Following is a simple version of my original code.
Basically; the code does two things
(1) optimize the objective function use the gradient descent
(2) control the gradients computed from (1) by through a neural network
a = Variable(torch.Tensor([-2.]),requires_grad=True)

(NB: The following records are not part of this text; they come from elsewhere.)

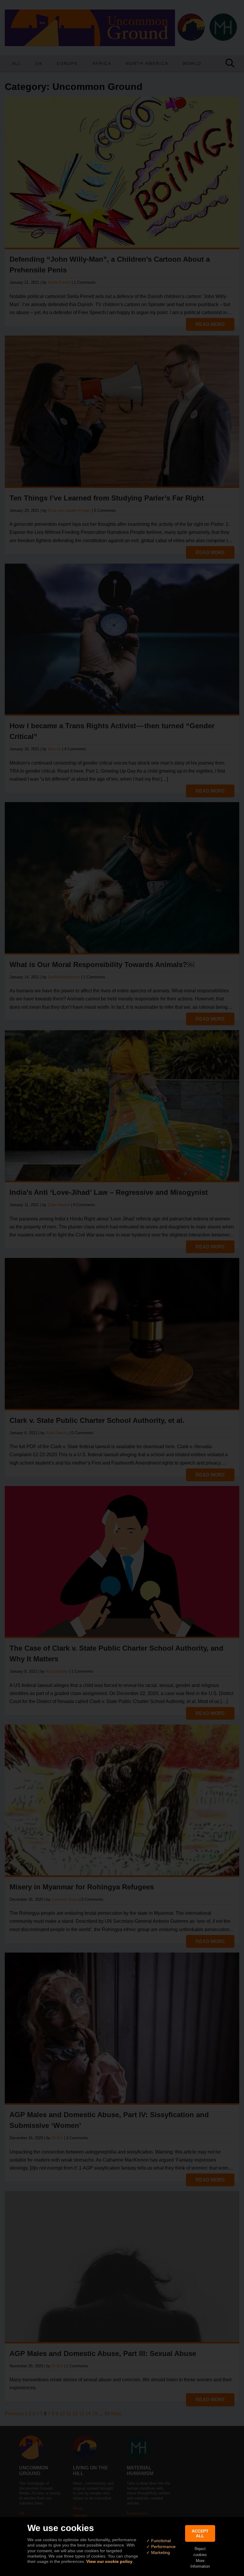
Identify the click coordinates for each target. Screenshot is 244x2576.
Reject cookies (200, 2552)
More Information (200, 2563)
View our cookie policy (109, 2561)
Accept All (200, 2533)
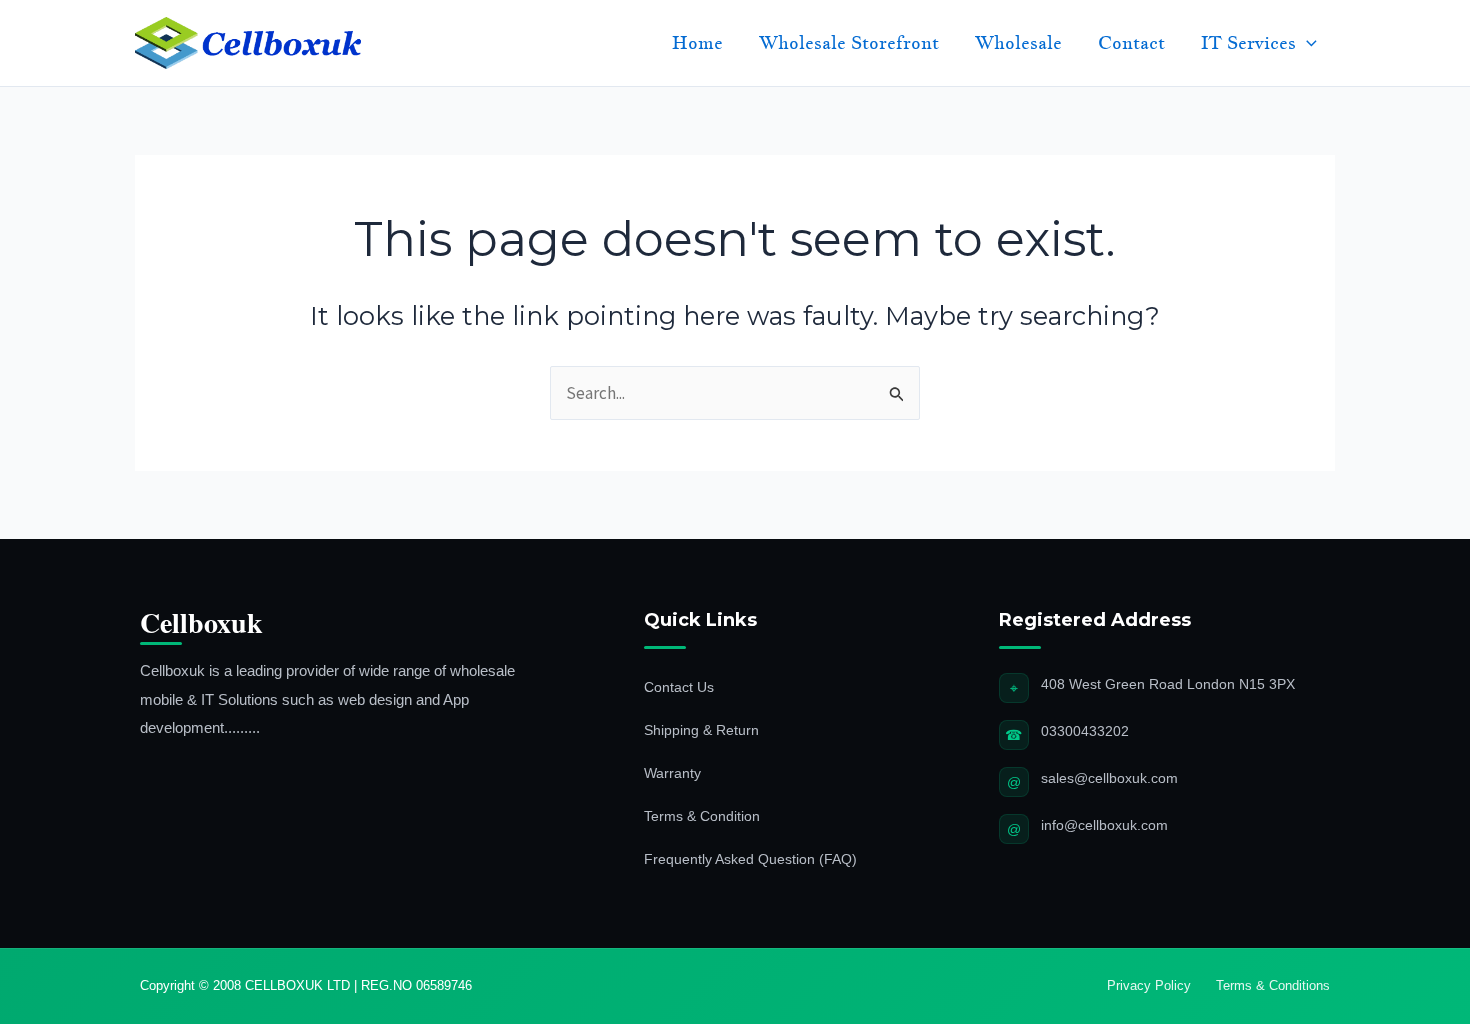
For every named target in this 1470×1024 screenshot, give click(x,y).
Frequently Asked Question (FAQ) (750, 859)
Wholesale (1018, 42)
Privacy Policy (1149, 985)
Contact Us (679, 687)
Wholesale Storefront (849, 42)
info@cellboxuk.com (1104, 825)
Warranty (672, 773)
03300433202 (1085, 731)
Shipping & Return (701, 730)
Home (697, 42)
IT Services (1248, 42)
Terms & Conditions (1273, 985)
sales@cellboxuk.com (1109, 778)
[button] (1306, 43)
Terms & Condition (702, 816)
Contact (1131, 42)
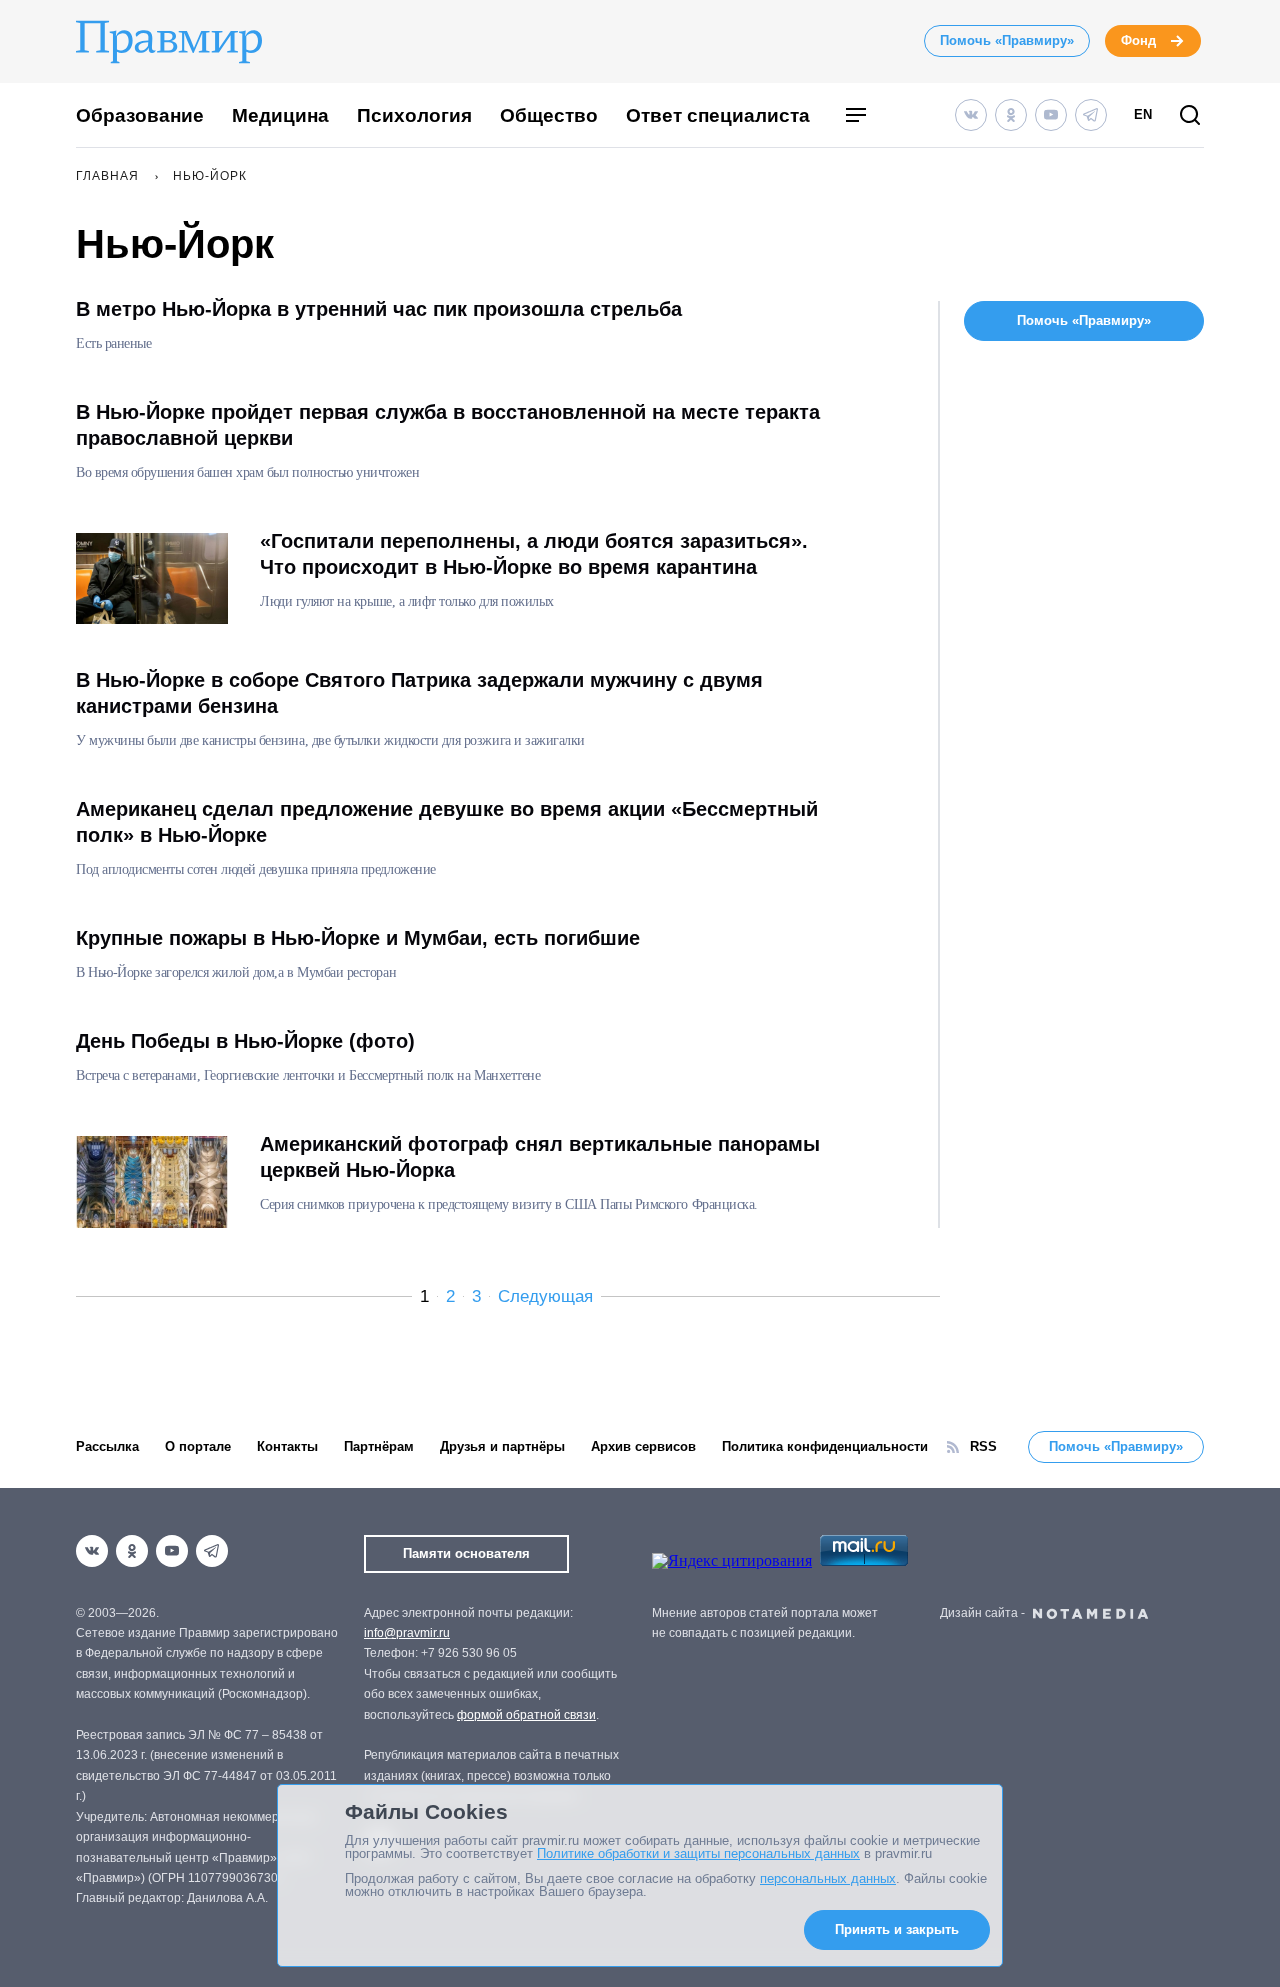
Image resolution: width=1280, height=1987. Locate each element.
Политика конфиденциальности (825, 1446)
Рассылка (107, 1446)
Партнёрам (379, 1446)
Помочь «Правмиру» (1007, 40)
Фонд (1138, 40)
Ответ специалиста (718, 115)
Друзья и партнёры (502, 1446)
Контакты (287, 1446)
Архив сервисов (643, 1446)
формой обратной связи (526, 1715)
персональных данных (828, 1878)
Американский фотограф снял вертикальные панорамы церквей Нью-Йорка (540, 1157)
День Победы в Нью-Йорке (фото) (245, 1041)
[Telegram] (1091, 115)
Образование (140, 115)
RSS (983, 1446)
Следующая (545, 1296)
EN (1143, 114)
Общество (549, 115)
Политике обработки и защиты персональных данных (698, 1853)
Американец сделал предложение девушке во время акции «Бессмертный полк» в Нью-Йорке (447, 822)
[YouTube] (1051, 115)
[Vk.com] (971, 115)
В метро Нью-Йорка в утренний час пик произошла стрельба (379, 309)
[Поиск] (1190, 116)
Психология (414, 115)
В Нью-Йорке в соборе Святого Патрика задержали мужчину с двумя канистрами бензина (419, 693)
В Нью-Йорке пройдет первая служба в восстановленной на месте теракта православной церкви (448, 425)
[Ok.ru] (1011, 115)
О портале (198, 1446)
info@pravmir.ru (407, 1633)
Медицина (280, 115)
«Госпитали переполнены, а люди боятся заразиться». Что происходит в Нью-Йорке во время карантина (534, 554)
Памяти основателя (466, 1553)
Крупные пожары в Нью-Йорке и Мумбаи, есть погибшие (358, 938)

b = Variable(torch.Tensor([-2.]),requires_grad=True)
z = 2*x+10
nn = Control_Variate() # a simple neural network
var_opt = torch.optim.Adam(nn.parameters(), lr=0.1) # notice params are neural network weights
for i in range(1000):
f_z = nn(a*x+b)
der_shape = torch.ones(f_z.size())
loss = torch.mean((f_z-z)**2)
loss.backward(der_shape)
gr_a = a.grad.clone()
a.grad.data.zero_()
gr_b = b.grad.clone()
b.grad.data.zero_()
g_a = Adam_Optim(gr_a) # my own Adam optimizer
g_b = Adam_Optim(gr_b)
b.data.sub_(g_b) # update a and b
a.data.sub_(g_a)
# now, do the variance control
var_opt.zero_grad()
var_loss = torch.mean((gr_a+gr_b-5)**2) # control the variance of changing weights
var_loss.backward()
var_opt.step()
print("done")
The problem I have is that at
var_loss.backward()
It says that
RuntimeError: element 0 of tensors does not require grad and does not have a grad_fn
but my backward() differentiates w.r.t. neural network weights; and gr_a
and gr_b
are function of my variable a
and b
where I have declare to be requries_grad=True
So I’m quit confused why I receive this error message